▶ _TEXT UNDER STUDY_:
########################################
Originally created 01/26/99

Experts study Earth plants, animals for use by space colonists



ANAHEIM, Calif. -- For the first time in history, humans are making serious plans to carry life to other worlds, but experts said Monday it's uncertain whether plants and animals from Earth can thrive and evolve on other planets.

"For a long-term habitation of Mars, you'll have to grow crops, deal with microbes and so forth," said David Morrison of NASA's Ames Research Center. "We have to understand the response of those organisms to the different conditions."

Organisms that evolved in the gravity of Earth may not thrive in the lighter gravity of the moon or Mars, said NASA's Emily R. Morey-Holton. In the one-sixth gravity of the moon and the one-third gravity of Mars, fundamental processes of heat convection and sedimentation change. Also, the surface tension of water, which shatters easily in Earth's gravity, becomes a strong barrier in lighter gravity and could affect basic biological functions.

"We don't know the effect of these changes," said Morey-Holton. "We have to learn if Earth organisms can live and evolve in these changed conditions."

For instance, Morey-Holton said, researchers found that tadpoles hatched in orbit never developed lungs. In the low gravity, the surface tension on air bubbles became so strong that the tadpoles could not punch through to breath, she said. "They would hit the bubbles and just bounce off."

In another orbital experiment, a type of mustard plant failed to thrive in space because water droplets clustered about the roots, blocking absorption of nutrients. Again, the cause is thought to be the enhanced surface tension of the water droplets.

Changes in gravity could also affect how genes work and could even affect evolution, said Morey-Holton.
########################################
▶ _AIM OF THE TASK_:
Continue the news article above about Earth plants and animals in low gravity, starting right after its final sentence.
########################################
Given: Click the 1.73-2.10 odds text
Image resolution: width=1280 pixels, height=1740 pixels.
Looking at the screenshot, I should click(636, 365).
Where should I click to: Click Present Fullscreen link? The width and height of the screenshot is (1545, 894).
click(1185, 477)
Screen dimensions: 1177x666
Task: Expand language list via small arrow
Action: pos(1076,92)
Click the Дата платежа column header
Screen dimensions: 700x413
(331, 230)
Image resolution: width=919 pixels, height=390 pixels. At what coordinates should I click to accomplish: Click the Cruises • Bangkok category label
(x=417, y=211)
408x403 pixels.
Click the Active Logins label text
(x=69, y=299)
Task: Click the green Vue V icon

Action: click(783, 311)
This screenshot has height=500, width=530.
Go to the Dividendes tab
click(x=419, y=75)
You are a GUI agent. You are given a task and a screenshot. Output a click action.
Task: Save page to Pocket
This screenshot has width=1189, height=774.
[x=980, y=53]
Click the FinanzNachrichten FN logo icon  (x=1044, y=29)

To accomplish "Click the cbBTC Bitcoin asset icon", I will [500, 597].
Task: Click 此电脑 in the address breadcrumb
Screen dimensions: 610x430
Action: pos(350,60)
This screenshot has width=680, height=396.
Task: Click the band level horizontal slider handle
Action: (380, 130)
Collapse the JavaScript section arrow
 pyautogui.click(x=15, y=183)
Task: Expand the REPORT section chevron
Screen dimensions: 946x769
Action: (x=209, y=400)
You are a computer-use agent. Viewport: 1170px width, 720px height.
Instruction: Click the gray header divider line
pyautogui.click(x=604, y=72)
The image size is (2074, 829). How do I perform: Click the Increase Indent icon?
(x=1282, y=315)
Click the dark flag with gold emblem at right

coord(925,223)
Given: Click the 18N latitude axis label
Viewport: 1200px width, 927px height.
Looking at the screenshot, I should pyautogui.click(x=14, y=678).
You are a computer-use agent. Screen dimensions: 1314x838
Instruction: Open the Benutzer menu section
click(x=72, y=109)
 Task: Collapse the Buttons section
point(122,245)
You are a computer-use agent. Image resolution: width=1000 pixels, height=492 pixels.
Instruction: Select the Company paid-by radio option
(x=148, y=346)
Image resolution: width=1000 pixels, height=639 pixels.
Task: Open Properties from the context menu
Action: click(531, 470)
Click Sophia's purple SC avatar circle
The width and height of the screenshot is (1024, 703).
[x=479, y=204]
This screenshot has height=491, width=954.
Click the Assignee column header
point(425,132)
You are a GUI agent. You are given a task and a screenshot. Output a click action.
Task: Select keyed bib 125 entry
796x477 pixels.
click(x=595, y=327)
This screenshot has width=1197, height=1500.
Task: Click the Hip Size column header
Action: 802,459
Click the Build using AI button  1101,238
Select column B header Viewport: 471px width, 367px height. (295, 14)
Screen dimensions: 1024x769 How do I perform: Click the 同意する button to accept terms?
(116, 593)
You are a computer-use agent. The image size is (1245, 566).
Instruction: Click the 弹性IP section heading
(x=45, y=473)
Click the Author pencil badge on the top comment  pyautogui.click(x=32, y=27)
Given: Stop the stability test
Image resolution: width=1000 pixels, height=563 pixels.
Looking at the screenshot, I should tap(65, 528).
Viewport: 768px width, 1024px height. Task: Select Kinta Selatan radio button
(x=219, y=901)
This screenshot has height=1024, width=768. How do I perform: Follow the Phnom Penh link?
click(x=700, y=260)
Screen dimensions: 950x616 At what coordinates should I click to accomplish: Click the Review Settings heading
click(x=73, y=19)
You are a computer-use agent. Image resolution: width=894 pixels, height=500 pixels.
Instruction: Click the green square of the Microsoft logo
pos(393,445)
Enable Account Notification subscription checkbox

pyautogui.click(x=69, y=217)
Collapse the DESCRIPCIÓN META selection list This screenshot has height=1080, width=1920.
########################################
▶ _WRITTEN ANSWER_:
"Some researchers are looking for gravity-dependent genes," she said. "There is concern that in a different gravity some genes may fail to turn on while others could shut down."

Such actions could dramatically alter a plant or animal or even cause lethal changes, she said.

In one orbital experiment, several generations of human kidney cells were cultured and researchers have found that the genes in the space grown cells changed. Just how the changes would affect the cells is not known.

"If we find gravity-sensitive genes, there is no reason why we can't have designer organisms that would be viable in the new environment," said Morey-Holton. In effect, Earth plants or animals could be genetically altered so they would thrive in the changed conditions of Mars and would then be put on board a space-age ark that would carry colonists to the Red Planet.

NASA is planning a series of experiments on the International Space Station to find Earth organisms best suited for Mars. Plants and animals will be grown through several generations and then analyzed for genetic changes, said Morrison.

The NASA officials spoke during a meeting of the American Association for the Advancement of Science.